Soe Lin Htat sold his wife’s jewelry and a condominium to keep his media and marketing business afloat before Myanmar started to open to foreign investment.
A contract his 39 Media & Marketing Services Company won to provide advertising for Norwegian telecom giant Telenor, one of first foreign companies granted a major local operating concession in 2013, quickly reversed his fortunes.
When Aung San Suu Kyi’s National League for Democracy (NLD) won election in 2015, heralding a promised new era of political and economic openness after decades of isolated military rule, Soe Lin Htat diversified into building luxury homes in anticipation of an influx of foreign businessmen entering the country’s ballyhooed “last frontier” markets.

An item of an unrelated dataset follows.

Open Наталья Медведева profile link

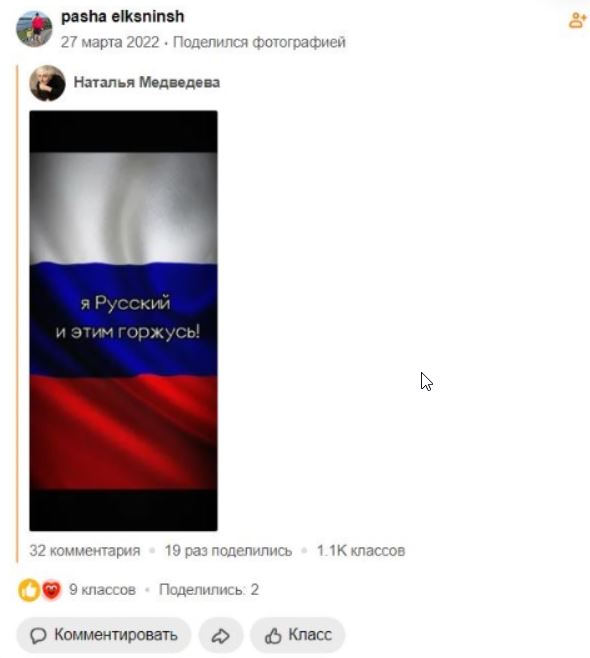pos(147,82)
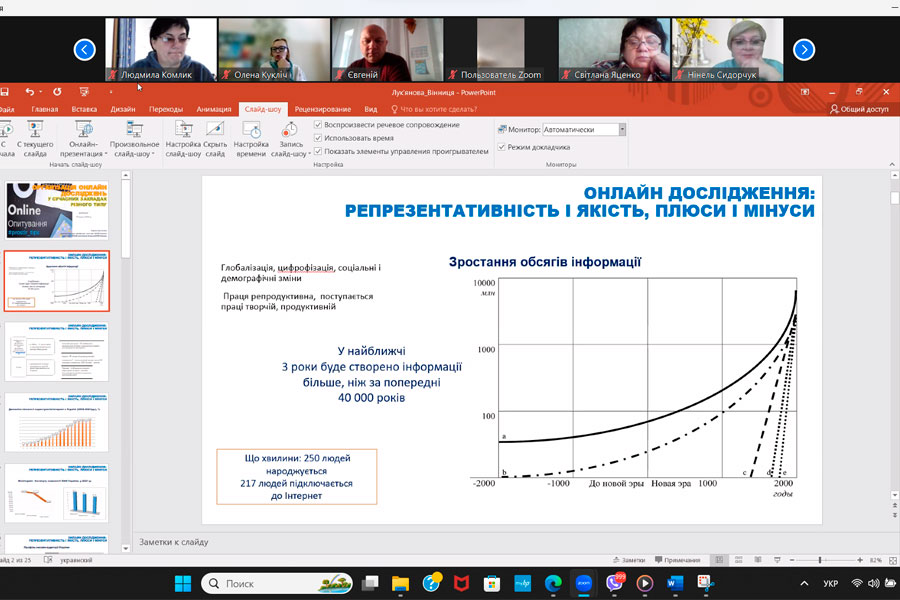Click the 'Скрыть слайд' icon
The height and width of the screenshot is (600, 900).
pos(215,139)
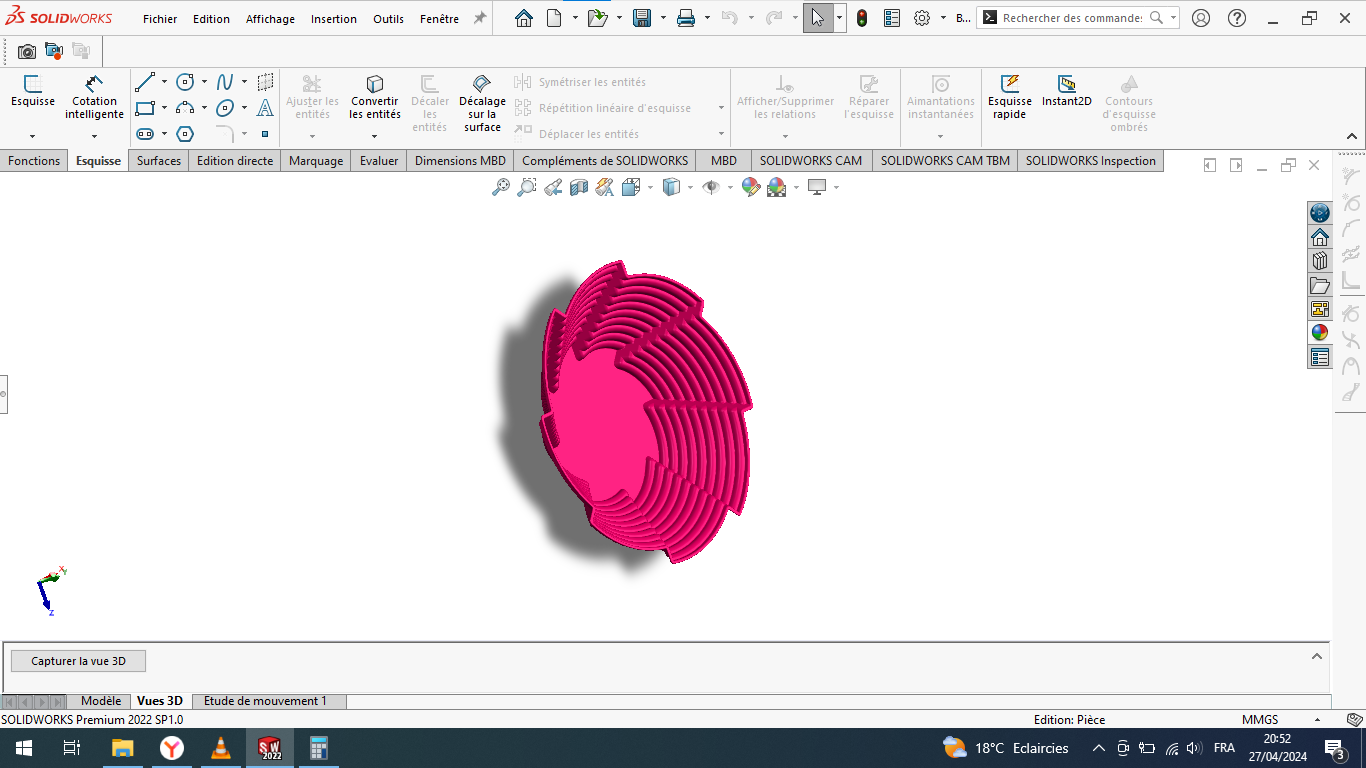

“Democracy had come so we hoped for a lot of foreign investment, a lot of American companies would come, so we could do business with them,” Soe Lin Htat said of his earlier expectation of a foreign direct investment (FDI) boom under Suu Kyi’s elected rule. “But nobody came.”
With such sky-high expectations, FDI commitments and inflows have been disappointing under Suu Kyi’s one-and-a-half year rule. Myanmar Investment Commission (MIC) new project approvals peaked at US$9.5 billion in fiscal 2015/16, a reporting period that ended on March 31, coincident with the previous military-backed quasi-civilian regime’s departure.
Those commitments tapered off to US$6.6 billion under Suu Kyi’s first year in the same fiscal period. More significantly, actual FDI inflows fell from US$2.8 billion in 2015 to US$2.2 billion last year, according to United Nations figures. Vietnam, by comparison, reported US$11.8 billion in FDI inflows in 2015 and US$12.6 billion last year.
In the first four months of fiscal year 2017/18, the MIC approved US$3.0 billion in new FDI projects, led by Singapore and China, but also with US$122 million in new US investment projects.
Former US President Barack Obama pushed through preferential Generalized System of Trade Preferences status for Myanmar last October, his parting gift to a country he twice visited and considered one his administration’s major foreign policy successes.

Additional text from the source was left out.